Don’t Just Follow The Ball
It’s here. If anything has not been said or written about this topsy-turvy U.S. presidential campaign as the clock runs down, it’s hard to imagine. Very soon we will move to fresh parlor games around new cabinet members and committee chairs and the mix of taxes and spending to expect from the world's largest economy.
Yet investors would be wise this week to look beyond the ball where everyone else will be focusing their attention to less prominent headlines that may prove far more consequential for markets in the next months.
We already know that U.S. monetary policy will remain extremely supportive under either outcome on Tuesday. We already know that Congress will likely enact roughly $2 trillion in stimulus measures once the election fevers fade. But we can still only guess how a few other storylines will play out with significantly greater potential market risks:
- COVID-19: Other than a messy vote count that winds up in courts, the biggest near-term market threat will come from the latest data on mortality rates and hospitalizations, and more importantly, any fresh restrictions they may trigger. Investors have been bracing for a winter of second waves but hoping to avoid anything that felt like the spring lockdowns, and the early news from Europe is hardly encouraging. Conversely, any surprise vaccine progress might help investors look through to a better recovery next year.
- Non-Farm Payrolls: The first Friday of the month, when the U.S. Bureau of Labor Statistics offers its best snapshot on employment recovery, happens to fall just a few days after the election, but this will be a key data point for the likely trajectory next year. Initial jobless claims drifted near 750,000 last week, but the gains are slowing and the global outlook depends crucially on how fast the U.S. labor market heals.
- Corporate Earnings: The numbers this season have been strong, reflecting enormous GDP rebounds in China, Europe and the United States. But the markets will remain far more sensitive to the tone of the conference calls and the outlooks for next year from anyone brave enough to offer one. Microsoft beat earnings expectations, for example, but suffered for offering light revenue guidance. General Electric bounced on better-than-expected forecasts. This week, listen closely to the rumblings from the likes of PayPal, GM and Loews.
- The Fed: The November meeting concludes on Thursday and few are bracing for big changes in policy or forward guidance. But the September minutes show that “many participants” assumed more stimulus was at hand, and continuing delays may trigger fresh consideration of more asset purchases. If so, this seems like one of those signals that could go either way: markets will either welcome fresh support or freak-out that the Fed is worried.

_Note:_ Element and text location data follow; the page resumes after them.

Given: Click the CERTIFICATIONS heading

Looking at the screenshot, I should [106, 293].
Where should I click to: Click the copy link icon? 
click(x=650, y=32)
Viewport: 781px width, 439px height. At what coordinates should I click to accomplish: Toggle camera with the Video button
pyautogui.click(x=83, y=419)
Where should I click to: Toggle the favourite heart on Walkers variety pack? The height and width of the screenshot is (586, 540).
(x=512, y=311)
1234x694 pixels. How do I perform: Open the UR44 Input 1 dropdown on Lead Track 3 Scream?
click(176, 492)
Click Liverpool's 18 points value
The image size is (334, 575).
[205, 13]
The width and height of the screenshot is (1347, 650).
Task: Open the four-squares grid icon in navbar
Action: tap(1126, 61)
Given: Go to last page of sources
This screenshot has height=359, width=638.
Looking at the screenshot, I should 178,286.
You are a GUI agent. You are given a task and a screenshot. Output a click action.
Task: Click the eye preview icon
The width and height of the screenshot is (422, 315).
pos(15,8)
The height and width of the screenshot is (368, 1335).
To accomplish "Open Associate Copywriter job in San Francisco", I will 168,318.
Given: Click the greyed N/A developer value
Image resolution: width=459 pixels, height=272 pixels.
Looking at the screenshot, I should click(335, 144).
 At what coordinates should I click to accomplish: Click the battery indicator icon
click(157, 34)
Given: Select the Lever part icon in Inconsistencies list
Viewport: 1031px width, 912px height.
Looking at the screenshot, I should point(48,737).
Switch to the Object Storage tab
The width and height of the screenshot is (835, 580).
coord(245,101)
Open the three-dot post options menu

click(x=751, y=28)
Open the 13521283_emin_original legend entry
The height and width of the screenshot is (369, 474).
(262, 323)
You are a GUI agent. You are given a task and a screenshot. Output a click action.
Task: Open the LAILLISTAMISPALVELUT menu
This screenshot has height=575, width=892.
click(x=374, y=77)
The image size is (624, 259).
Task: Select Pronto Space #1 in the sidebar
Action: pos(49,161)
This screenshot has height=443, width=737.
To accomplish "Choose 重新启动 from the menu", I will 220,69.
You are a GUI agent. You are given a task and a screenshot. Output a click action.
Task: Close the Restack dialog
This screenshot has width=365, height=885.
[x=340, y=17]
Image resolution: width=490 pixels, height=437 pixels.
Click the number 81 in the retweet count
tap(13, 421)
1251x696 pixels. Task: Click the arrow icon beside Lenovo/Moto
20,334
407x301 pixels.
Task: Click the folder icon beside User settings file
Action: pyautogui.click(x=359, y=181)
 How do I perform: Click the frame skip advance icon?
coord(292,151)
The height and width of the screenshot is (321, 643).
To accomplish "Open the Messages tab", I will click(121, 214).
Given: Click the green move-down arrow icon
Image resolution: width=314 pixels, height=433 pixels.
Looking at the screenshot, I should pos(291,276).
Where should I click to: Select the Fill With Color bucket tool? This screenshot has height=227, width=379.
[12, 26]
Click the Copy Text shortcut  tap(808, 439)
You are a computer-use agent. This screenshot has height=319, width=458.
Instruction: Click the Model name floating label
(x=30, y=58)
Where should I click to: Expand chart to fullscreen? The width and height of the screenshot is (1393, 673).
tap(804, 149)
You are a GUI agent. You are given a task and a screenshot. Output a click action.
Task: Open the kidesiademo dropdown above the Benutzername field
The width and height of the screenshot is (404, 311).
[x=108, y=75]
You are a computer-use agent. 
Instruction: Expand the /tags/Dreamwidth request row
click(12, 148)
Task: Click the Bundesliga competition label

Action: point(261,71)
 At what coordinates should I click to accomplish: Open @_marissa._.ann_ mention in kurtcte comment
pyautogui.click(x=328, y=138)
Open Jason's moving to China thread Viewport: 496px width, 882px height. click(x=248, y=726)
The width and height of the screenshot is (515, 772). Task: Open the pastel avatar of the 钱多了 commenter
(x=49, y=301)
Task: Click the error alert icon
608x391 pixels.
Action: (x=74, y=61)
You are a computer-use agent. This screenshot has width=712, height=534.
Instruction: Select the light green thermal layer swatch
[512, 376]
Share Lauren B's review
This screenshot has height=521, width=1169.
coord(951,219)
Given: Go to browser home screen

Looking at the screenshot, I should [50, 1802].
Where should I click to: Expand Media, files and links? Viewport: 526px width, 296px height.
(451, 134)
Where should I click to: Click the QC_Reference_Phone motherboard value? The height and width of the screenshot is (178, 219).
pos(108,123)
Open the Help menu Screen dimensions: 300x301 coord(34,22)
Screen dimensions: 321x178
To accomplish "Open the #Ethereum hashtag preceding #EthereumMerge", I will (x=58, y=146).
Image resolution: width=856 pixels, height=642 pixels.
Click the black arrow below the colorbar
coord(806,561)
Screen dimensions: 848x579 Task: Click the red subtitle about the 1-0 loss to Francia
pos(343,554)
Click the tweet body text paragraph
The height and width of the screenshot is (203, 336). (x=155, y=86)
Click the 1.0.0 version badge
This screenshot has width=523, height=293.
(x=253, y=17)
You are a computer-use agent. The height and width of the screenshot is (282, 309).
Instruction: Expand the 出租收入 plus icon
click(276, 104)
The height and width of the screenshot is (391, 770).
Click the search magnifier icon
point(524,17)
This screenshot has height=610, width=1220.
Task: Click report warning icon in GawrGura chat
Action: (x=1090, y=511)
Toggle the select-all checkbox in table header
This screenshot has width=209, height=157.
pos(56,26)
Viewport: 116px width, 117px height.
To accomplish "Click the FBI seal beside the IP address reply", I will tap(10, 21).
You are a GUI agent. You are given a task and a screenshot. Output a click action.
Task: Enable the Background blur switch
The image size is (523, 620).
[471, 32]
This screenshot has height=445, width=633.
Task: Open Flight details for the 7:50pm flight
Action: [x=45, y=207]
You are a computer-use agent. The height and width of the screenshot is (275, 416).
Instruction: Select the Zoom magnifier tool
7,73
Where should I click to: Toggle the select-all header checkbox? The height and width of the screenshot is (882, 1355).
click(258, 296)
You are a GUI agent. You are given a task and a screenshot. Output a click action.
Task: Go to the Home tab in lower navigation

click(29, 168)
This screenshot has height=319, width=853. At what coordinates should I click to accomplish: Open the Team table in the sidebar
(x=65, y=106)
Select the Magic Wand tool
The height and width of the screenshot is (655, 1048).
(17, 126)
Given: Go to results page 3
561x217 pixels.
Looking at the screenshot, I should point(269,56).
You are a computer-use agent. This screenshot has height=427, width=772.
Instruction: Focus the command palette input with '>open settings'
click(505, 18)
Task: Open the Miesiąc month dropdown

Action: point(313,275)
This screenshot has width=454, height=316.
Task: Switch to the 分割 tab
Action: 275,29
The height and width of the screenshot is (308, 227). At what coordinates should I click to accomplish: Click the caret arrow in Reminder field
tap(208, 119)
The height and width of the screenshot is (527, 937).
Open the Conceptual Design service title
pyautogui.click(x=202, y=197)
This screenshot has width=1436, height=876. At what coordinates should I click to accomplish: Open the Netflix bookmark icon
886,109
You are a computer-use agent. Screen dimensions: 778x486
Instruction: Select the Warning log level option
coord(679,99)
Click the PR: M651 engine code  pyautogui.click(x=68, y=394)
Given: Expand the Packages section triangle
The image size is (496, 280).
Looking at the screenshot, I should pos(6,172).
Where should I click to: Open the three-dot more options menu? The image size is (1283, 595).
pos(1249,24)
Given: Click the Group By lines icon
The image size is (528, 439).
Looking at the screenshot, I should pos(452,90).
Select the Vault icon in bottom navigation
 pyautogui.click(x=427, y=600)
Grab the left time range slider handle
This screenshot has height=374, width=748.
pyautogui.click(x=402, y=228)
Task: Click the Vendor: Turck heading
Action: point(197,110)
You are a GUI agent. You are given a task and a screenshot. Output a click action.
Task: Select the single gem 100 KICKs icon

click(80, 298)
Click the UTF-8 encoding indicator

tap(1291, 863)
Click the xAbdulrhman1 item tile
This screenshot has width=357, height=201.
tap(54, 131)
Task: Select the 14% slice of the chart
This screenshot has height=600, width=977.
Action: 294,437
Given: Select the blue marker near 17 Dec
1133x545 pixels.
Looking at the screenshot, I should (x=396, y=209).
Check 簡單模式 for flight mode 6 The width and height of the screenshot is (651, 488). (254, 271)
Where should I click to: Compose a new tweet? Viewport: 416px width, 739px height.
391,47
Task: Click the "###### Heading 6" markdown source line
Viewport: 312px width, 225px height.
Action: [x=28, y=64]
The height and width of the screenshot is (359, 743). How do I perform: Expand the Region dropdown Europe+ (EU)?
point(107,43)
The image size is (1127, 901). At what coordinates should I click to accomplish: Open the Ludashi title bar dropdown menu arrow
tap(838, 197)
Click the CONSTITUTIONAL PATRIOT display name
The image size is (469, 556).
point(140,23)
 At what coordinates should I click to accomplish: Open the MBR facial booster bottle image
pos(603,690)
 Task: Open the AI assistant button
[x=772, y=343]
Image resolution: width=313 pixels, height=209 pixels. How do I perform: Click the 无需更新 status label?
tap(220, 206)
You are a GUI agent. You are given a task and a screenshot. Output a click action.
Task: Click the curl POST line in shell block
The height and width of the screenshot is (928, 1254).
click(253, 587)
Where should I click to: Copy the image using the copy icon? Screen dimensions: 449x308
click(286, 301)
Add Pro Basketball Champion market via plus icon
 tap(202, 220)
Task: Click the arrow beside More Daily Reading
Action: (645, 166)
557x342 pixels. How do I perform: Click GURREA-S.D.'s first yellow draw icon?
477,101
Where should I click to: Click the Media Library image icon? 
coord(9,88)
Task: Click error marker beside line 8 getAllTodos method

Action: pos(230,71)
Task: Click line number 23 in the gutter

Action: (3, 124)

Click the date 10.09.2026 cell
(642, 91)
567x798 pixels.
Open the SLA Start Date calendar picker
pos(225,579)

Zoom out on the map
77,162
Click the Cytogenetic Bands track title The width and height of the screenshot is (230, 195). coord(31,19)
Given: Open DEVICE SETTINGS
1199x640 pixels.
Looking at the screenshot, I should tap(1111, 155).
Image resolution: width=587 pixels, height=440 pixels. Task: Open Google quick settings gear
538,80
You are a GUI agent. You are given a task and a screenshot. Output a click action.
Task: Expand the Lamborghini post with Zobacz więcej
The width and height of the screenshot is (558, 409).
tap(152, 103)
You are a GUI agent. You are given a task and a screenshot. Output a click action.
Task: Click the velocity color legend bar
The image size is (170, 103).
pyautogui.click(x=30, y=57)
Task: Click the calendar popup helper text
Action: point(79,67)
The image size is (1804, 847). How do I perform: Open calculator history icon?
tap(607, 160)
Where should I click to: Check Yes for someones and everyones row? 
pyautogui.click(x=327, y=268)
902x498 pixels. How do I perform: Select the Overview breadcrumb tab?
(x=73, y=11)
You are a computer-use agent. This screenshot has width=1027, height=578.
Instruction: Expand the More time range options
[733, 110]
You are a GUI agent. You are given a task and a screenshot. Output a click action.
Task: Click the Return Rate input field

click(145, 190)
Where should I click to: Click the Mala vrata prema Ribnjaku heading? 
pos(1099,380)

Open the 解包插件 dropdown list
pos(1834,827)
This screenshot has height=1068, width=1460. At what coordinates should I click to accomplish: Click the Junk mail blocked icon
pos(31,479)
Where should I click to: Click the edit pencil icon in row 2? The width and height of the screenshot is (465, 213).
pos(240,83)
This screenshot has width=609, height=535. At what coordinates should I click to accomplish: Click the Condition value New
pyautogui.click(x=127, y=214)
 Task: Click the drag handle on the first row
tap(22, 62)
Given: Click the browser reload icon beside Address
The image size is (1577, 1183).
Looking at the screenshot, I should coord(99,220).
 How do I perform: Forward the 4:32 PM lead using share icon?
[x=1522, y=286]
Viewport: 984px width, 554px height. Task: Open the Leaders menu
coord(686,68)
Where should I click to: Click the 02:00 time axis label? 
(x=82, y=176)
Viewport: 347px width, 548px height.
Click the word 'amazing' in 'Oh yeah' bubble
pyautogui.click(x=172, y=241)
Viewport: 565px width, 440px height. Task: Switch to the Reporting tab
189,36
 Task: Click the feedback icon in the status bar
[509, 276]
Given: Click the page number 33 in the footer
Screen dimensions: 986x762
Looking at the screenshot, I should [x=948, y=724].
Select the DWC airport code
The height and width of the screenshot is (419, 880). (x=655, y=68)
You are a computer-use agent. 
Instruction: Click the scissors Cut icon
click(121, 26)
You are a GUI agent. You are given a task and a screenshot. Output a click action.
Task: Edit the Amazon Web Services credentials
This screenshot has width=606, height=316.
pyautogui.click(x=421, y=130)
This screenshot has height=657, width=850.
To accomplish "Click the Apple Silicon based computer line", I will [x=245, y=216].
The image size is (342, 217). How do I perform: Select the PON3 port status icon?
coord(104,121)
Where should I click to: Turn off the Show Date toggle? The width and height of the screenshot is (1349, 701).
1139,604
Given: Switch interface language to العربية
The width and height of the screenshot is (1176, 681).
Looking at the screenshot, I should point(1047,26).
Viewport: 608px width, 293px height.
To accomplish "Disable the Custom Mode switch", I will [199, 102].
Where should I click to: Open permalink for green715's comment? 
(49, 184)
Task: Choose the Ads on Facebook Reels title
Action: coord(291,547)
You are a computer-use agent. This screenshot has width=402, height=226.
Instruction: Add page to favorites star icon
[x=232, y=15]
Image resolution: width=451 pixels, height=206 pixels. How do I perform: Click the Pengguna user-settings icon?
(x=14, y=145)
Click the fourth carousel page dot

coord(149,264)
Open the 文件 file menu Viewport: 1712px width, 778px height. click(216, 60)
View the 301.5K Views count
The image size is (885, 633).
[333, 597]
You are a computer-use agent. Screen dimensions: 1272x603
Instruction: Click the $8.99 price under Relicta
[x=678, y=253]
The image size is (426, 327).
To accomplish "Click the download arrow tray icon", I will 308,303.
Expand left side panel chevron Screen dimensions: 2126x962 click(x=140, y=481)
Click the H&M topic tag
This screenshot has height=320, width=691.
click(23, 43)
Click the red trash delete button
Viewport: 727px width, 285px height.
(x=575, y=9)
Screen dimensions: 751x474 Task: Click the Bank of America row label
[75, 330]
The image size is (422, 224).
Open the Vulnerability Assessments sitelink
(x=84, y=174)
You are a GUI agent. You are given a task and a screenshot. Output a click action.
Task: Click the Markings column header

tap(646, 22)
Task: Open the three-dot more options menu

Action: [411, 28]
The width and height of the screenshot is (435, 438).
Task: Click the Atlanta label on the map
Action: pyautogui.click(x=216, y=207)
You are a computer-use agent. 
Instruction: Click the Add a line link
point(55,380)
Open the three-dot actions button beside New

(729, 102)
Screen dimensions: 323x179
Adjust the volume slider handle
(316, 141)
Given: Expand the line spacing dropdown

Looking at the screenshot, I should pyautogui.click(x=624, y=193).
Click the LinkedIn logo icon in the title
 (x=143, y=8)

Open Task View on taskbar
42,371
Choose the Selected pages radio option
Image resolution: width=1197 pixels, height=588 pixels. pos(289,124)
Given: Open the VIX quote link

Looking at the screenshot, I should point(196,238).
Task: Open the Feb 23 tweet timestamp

- WTO General Director: New leadership at the World Trade Organization will not move markets on its own, but the Trump administration's decision this week to block the presumptive favorite, former Nigerian Finance Minister Ngozi Okonjo-Iweala, underscores the continuing trade tensions that undergird the global recovery—especially differences between Washington, Tokyo, Beijing and Brussels. The Biden message has stressed his eagerness to repair relations with allies, but many of these differences run deep and won’t be resolved with a few kind words. The China trade agenda could become even more challenging as political and diplomatic questions intrude.
- Brexit: A trade deal looks close between the United Kingdom and the European Union, but it's not done until it's done. A late collapse in talks would mostly damage British firms that would lose access to continental markets, but a surprise is a surprise, and bond markets hate those.
- Escalating Crises: Political flashpoints rarely follow a set schedule, but don't lose sight of the escalating tensions between Turkey and its European neighbors over competing sovereignty claims in the Eastern Mediterranean, accusations about the treatment of Muslims in Europe and, yes, another cartoon. Meanwhile, another simmering pot involves the long-standing border dispute between Beijing and New Delhi, which has now just extended from the Himalayas to the South China Sea.
“Investors would be wise this week to look beyond the ball where everyone else will be focusing their attention to less prominent headlines that may prove far more consequential for markets in the next months.”
These are all headlines that will look inevitably smaller than the hoopla surrounding America’s vote on Tuesday, especially if the results take several days to tally. (Pro tip: Watch the count from Florida’s Pinellas County, which has correctly predicted nine of the last 10 presidential elections.) But in a country where political emotions run so high, there is broad agreement around what macroeconomic policies to adopt next year, while some of these other story-lines are not priced in.